How to sync dual-channel transcripts via OpenAI Whisper (VAD silence stripping destroys absolute timestamps)

I am building an automated call transcription pipeline for a PBX system. The goal is to generate a perfectly chronological, multi-speaker transcript (Caller vs. Callee) from standard 8kHz telephony audio.
(My Attempted Solution) Because the OpenAI API downmixes stereo files to mono (which destroys speaker separation and causes heavy hallucination on 8kHz audio), I built a split-channel architecture:

  1. Asterisk: I use MixMonitor with the b,r(),t() flags to record the call legs into two separate, mathematically synchronized files (_caller.wav and _callee.wav).

  2. PHP Worker: A background script converts the files and fires two separate cURL requests to the Whisper API, requesting verbose_json to get exact timestamps.

  3. The Merge: The PHP script parses both JSON arrays, tags the speakers, merges the arrays, and sorts them chronologically by their start times to reconstruct the conversation.

The Specific Issue I am Facing
getting jumbled transcription
the transcription i am getting:
[00:00] Caller: Hello, this is a Policy Test, my name is John Miller, today is Wednesday, May 27th, the

[00:00] Callee: Hi, if you record your name and reason for calling, I’ll see if this person is available.

[00:15] Caller: reference number is 473169, can you hear me clearly?

[00:24] Callee: Yes, I can hear you clearly.

[00:26] Callee: This is the Kohli site test.

[00:28] Callee: My name is Sarah Johnson.

[00:30] Callee: The audio quality sounds good from my side.

[00:33] Callee: Please continue with the verification
[00:35] Caller: I will now test timestamps and speaker changes, the amount is $125, the meeting is scheduled

[00:43] Caller: for 10.30am, please confirm the details.
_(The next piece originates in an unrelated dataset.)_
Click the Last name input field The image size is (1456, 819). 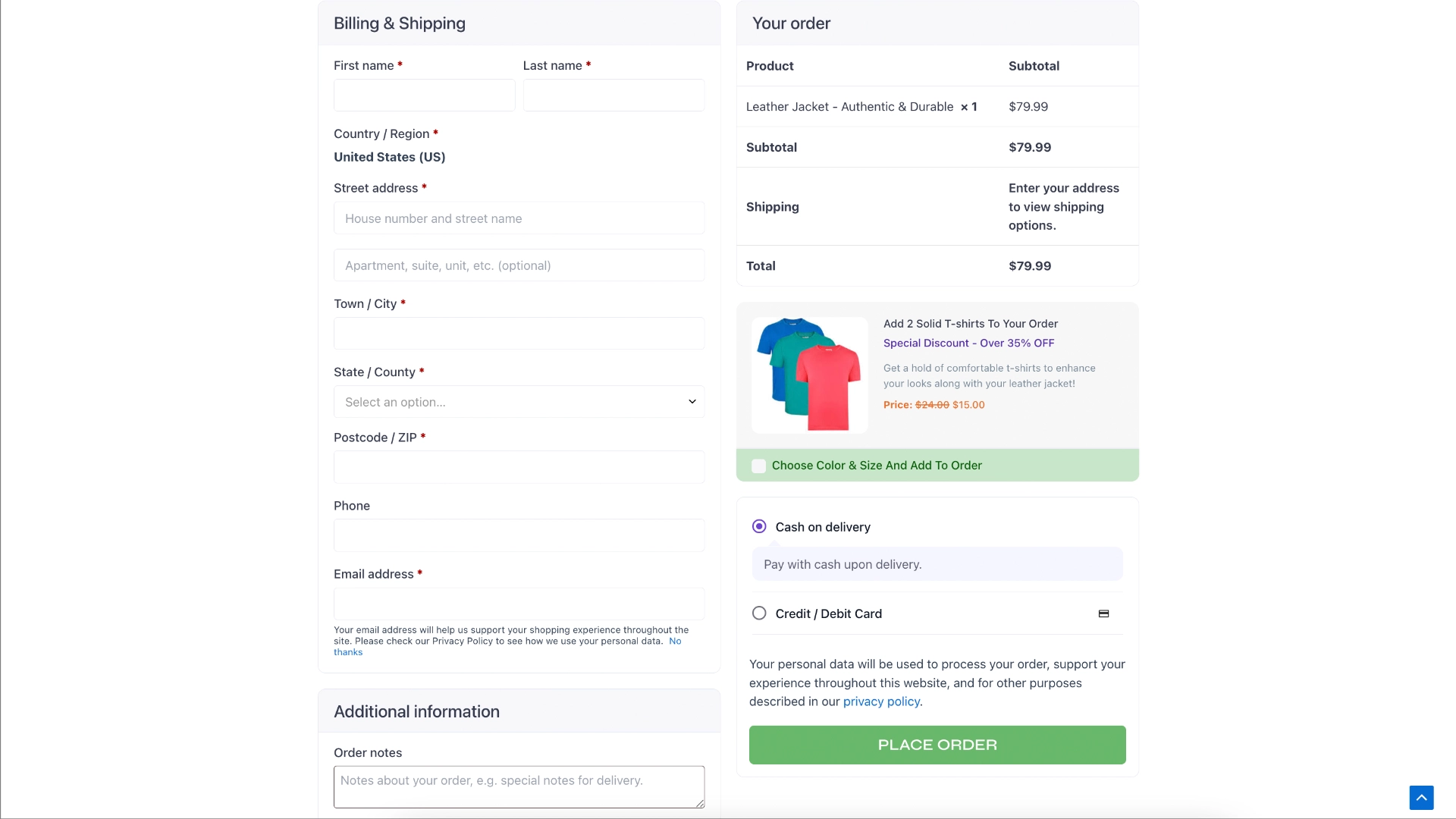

[00:48] Callee: Confirmed.

[00:49] Callee: $125.

[00:51] Callee: Meeting at 10.30 AM.

[00:53] Callee: I am also testing punctuation, pauses, and pronunciation.

[00:58] Caller: Now testing short interruptions, can you just say the color blue while I continue speaking?

[01:05] Callee: Blue.

[01:07] Caller: Thank you, now testing phone numbers 9876543210, final verification test, this call recording

[01:17] Callee: Received.

[01:18] Callee: Now testing email pronunciation.

[01:20] Callee: john.miller at example.com

[01:26] Caller: should contain timestamps, speaker labels and accurate English transcriptions, ending

[01:32] Caller: test now.

the actual script of the test call i made:
Caller

Hello, this is the caller side test.

My name is John Miller.

Today is Wednesday, May twenty seventh.

The reference number is four seven three one six nine.

Can you hear me clearly?

Callee

Yes, I can hear you clearly.

This is the callee side test.

My name is Sarah Johnson.

The audio quality sounds good from my side.

Please continue with the verification.

Caller

I will now test timestamps and speaker changes.

The amount is one hundred twenty five dollars.

The meeting is scheduled for ten thirty AM.

Please confirm the details.

Callee

Confirmed.

One hundred twenty five dollars.

Meeting at ten thirty AM.

I am also testing punctuation, pauses, and pronunciation.

Caller

Now testing short interruptions.

Can you say the color blue while I continue speaking?

Callee (interrupt slightly)

Blue.

Caller

Thank you.

Now testing phone numbers.

Nine eight seven six five four three two one zero.

Callee

Received.

Now testing email pronunciation.

john dot miller at example dot com.

Caller

Final verification test.

This call recording should contain timestamps,

speaker labels,

and accurate English transcription.

Ending test now.

AGI and asterisk experts please help if any solution from AGI side possible to this problem

Assuming that VAD doesn’t also break this, I’d record one stereo file, and then spit the file. I also seem to recall options to in fill silence.

However, whilst requests to transcribe separated speakers seem common here, high accuracy transcription would require the context window to include both sides, and it sounds like these AI services don’t actually meet the requirements of people wanting to transcribe phone calls.

I put the following into Google and got some suggestions of services that do this, but I have verified the results and definitely haven’t tried them:

“AI voice trasncription service that supports more than one speaker, on different channels, but using input from all the channels to form the context window.”